Returning to England, another major milestone in the evolution of Christian fantasy was St Thomas More’s Utopia, published in 1516. The fact that ‘utopia’, as employed by More, means ‘no place’ or ‘nowhere’ (from the Greek ou, meaning not, and topos, meaning place) as opposed to ‘good place’ (from the Greek eu, meaning good, and topos, meaning place) is a fact all too often forgotten by modern critics who lack the subtlety to see the true intent of More’s satire. Perceiving that More meant eutopia not outopia these critics have concluded quite erroneously that More was more of a humanist than he was a Christian or, even more absurdly, that he was a proto-communist or a proto-ecumenist. For a man who willingly laid down his life for his friends and his faith such conclusions lack all credibility. Although More used the medium of Christian fantasy as a vehicle for voicing criticisms of the cruelty and corruption of the times in which he lived, his purpose in writing the satire went beyond the temporal to the eternal. In the final analysis, More’s outopia can be seen much more as a dystopia than a eutopia, depicting a world of self-evident absurdities based upon erroneous conceptions of reality.

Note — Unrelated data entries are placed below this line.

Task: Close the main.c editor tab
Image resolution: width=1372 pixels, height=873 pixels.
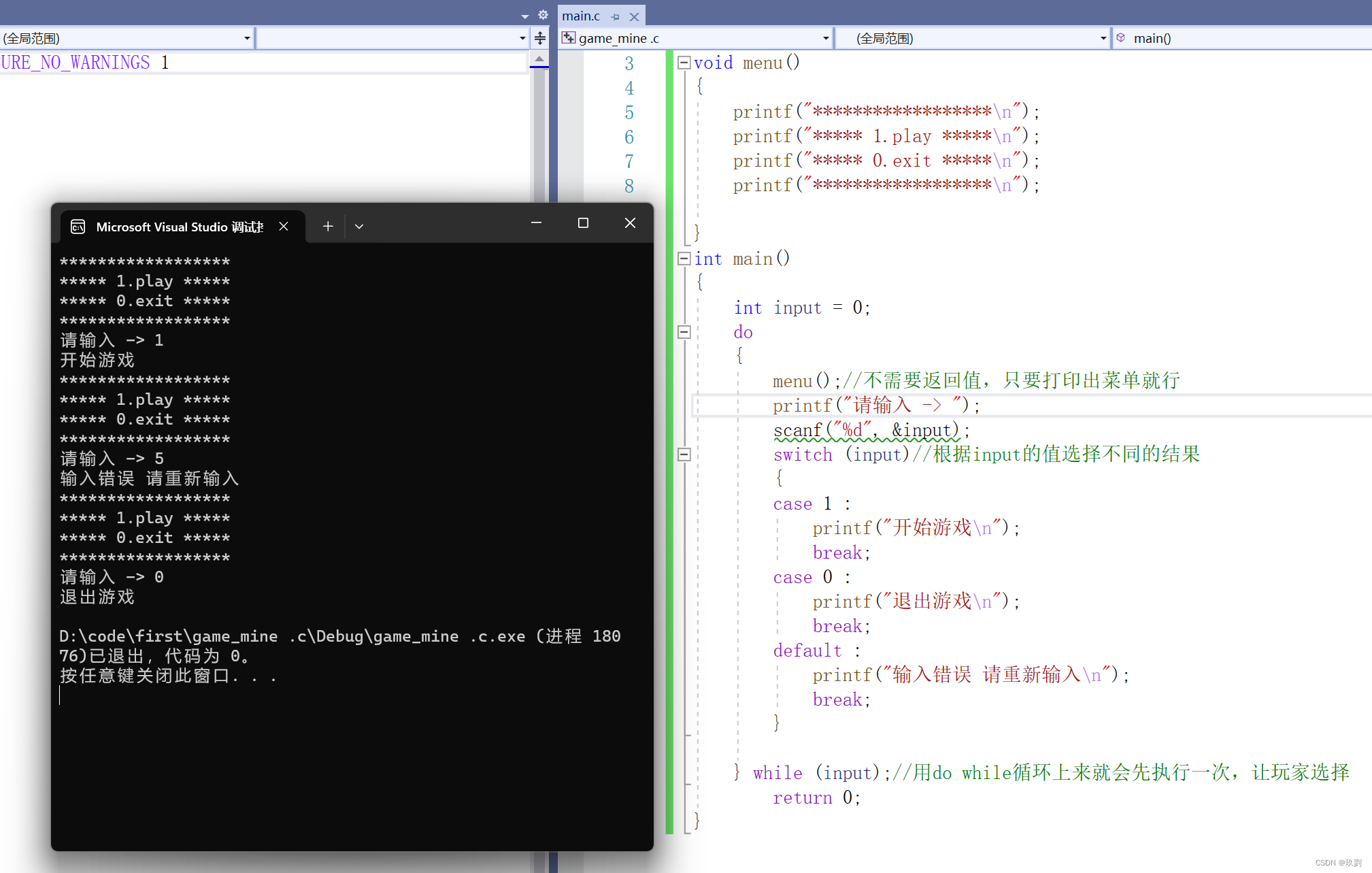Action: coord(634,16)
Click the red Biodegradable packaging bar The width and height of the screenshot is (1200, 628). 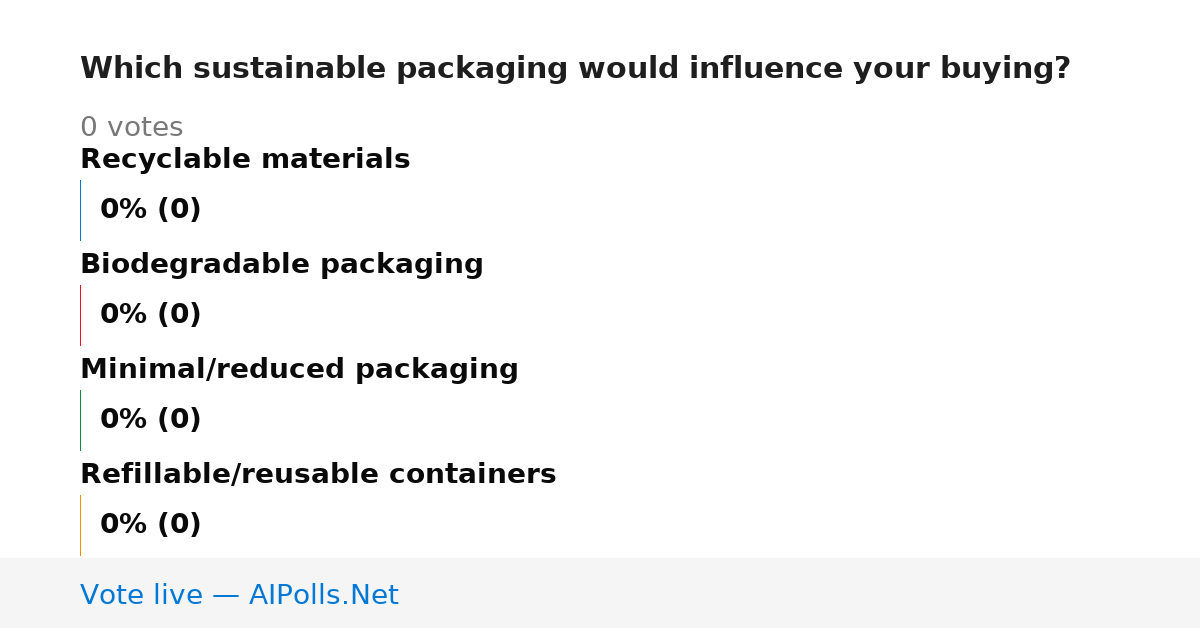pos(80,315)
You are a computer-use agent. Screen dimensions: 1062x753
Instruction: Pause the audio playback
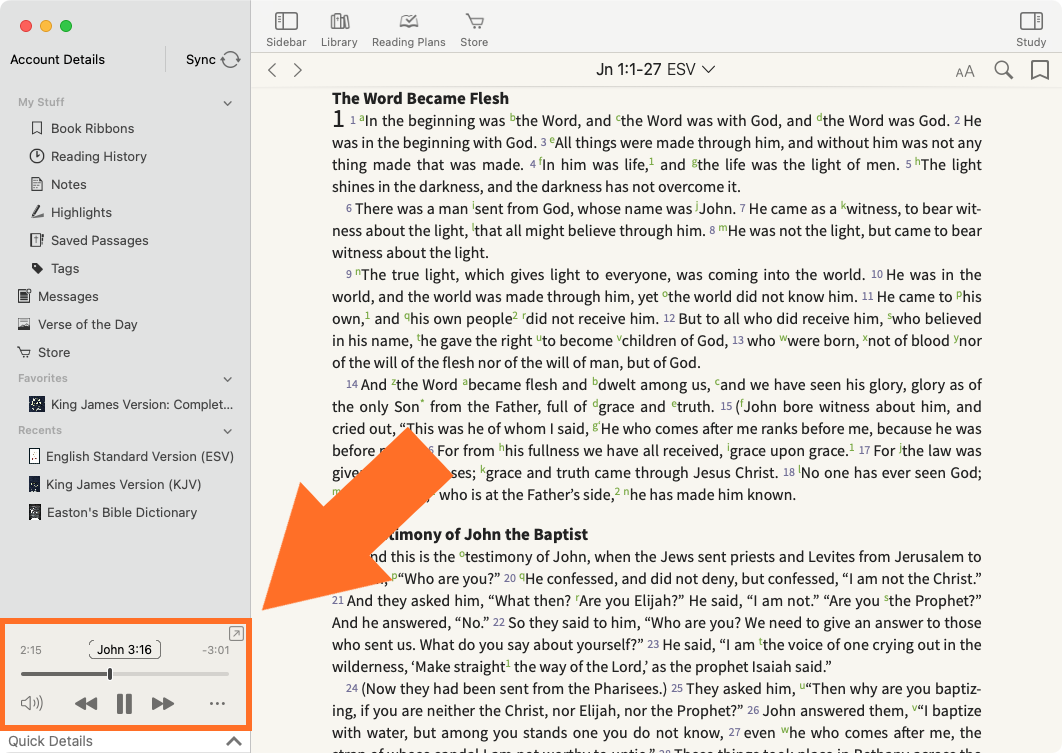coord(124,704)
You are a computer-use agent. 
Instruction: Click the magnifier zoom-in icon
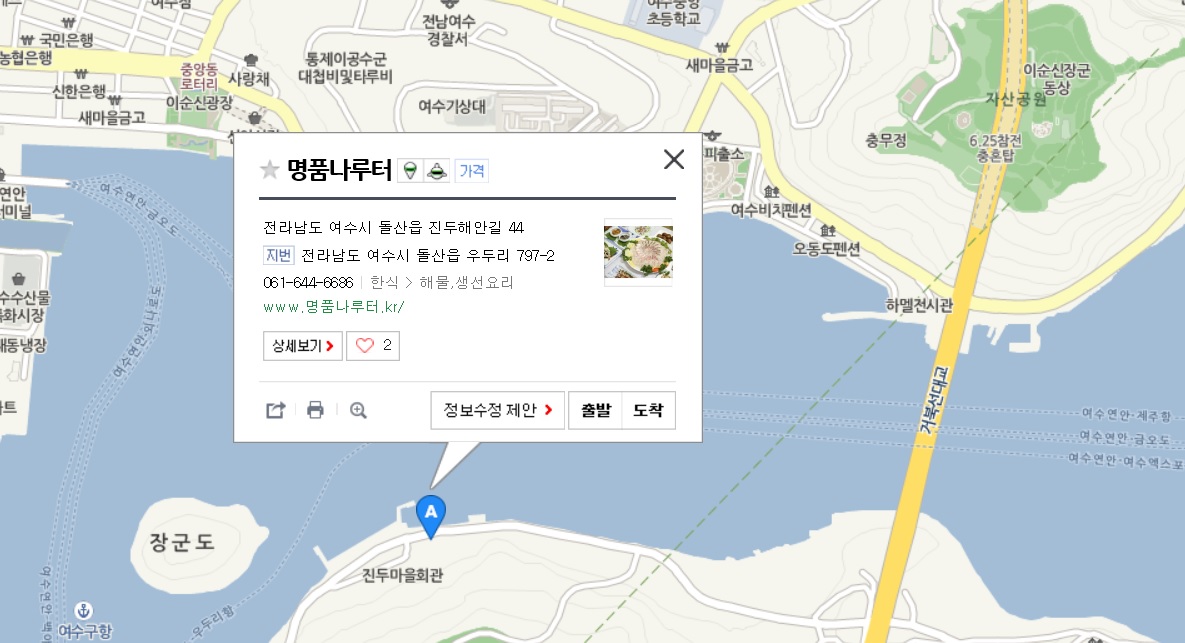click(x=358, y=410)
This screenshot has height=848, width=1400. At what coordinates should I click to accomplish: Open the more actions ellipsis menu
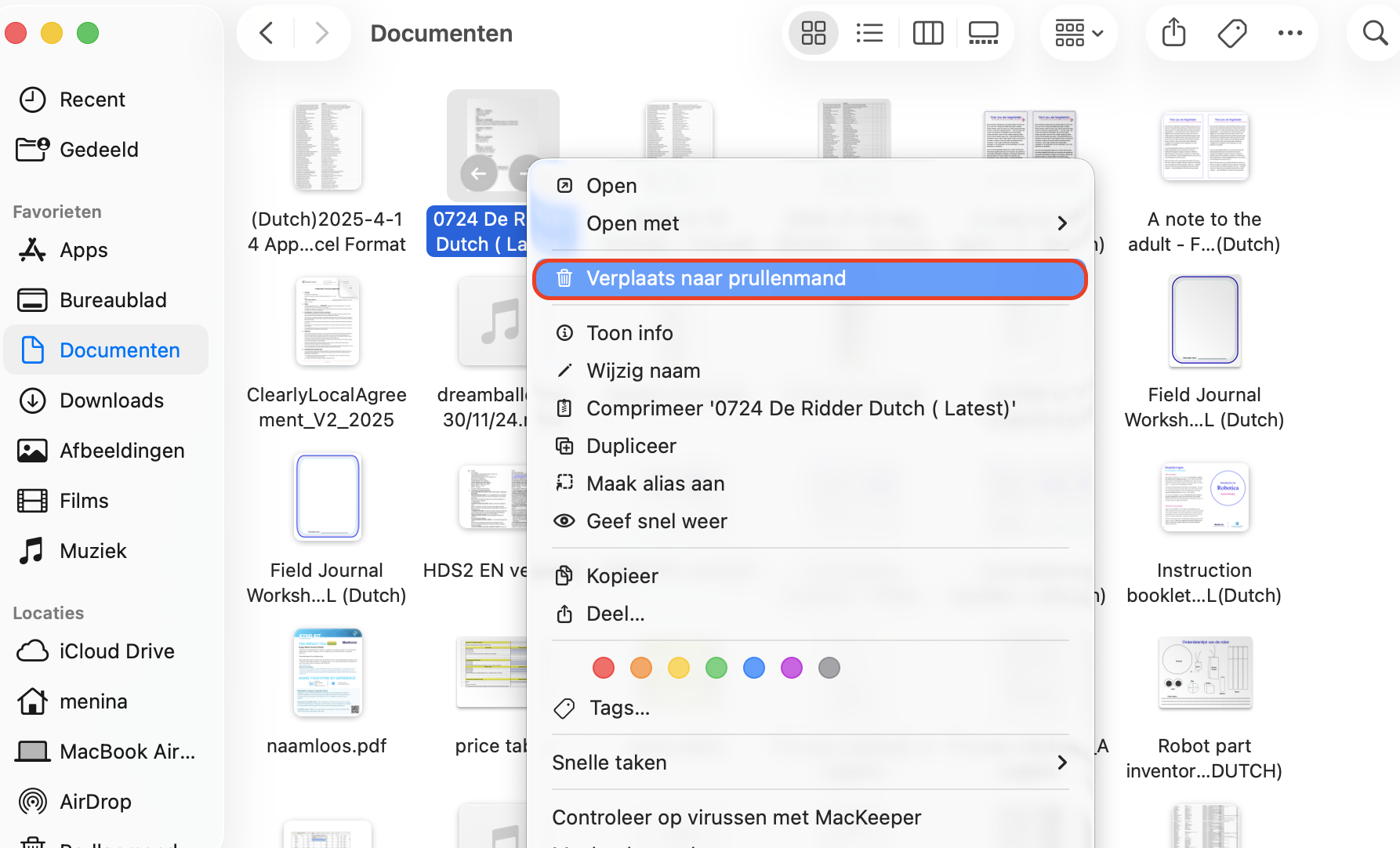1289,33
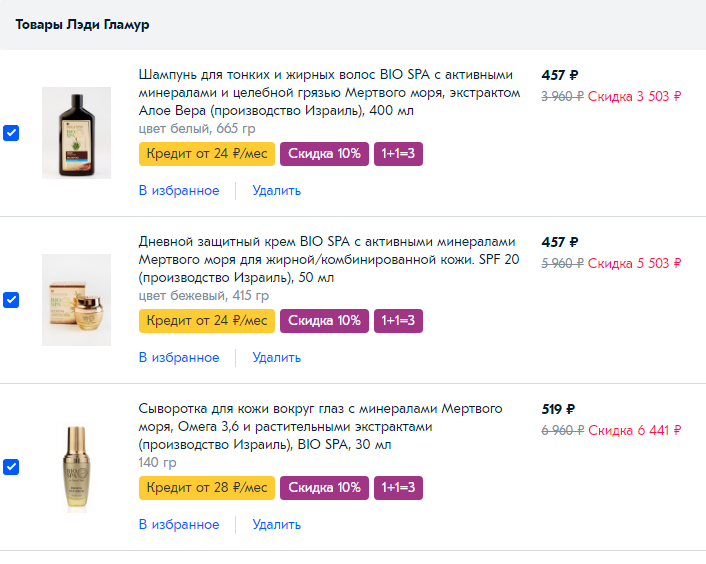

In writing his Utopia More established a whole new genre of fantasy literature, the utopian or dystopian fantasy, in which imaginary worlds are created as a reflection of the real world. From Swift’s Gulliver’s Travels to Orwell’s Nineteen Eighty-Four More’s originality has inspired generations of writers to hold a utopian mirror to the world in which they lived. 

The twentieth century was particularly rich in Christian fantasy, much of which reflected the social and political ramifications of life in a self-proclaimed ‘post-Christian’ culture. G.K. Chesterton’s The Man Who Was Thursday (1908) asserted the optimism of the faithful Christian as the antidote to the pessimism of the faithless cynic, and his Napoleon of Notting Hill (1904) was a parable on the subsidiarist principles expounded by Pope Leo XIII in his groundbreaking social encyclical, Rerum Novarum (1891). These principles are also prevalent in Tolkien’s The Lord of the Rings, particularly in his creation of the Shire which is, at one and the same time, a nostalgic idealization of Saxon England (the subsidiarity that had been) and an imaginative depiction of an idealized society living in accordance with Catholic social teaching (the subsidiarity that could and should be). Other facets of Catholic social teaching in The Lord of the Rings include the Christian brotherhood of the Fellowship of the Ring and, in contrast to this virtuous example of human society, the abusive power of Isengard and Mordor, which can be seen on the purely political level as representations of Nazism and Soviet communism. 

Other great works of Christian fantasy were produced in the twentieth century, most notably by Tolkien’s friend and comrade-in-arms, C.S. Lewis, but The Lord of the Rings remains the highest achievement in modern literature just as the Divine Comedy is the highest achievement in mediaeval literature. Significantly both these works fall within the category of Christian fantasy, a genre which not only reflects the truth about the society in which it was written but, at its best, reaches the highest peaks of literary beauty.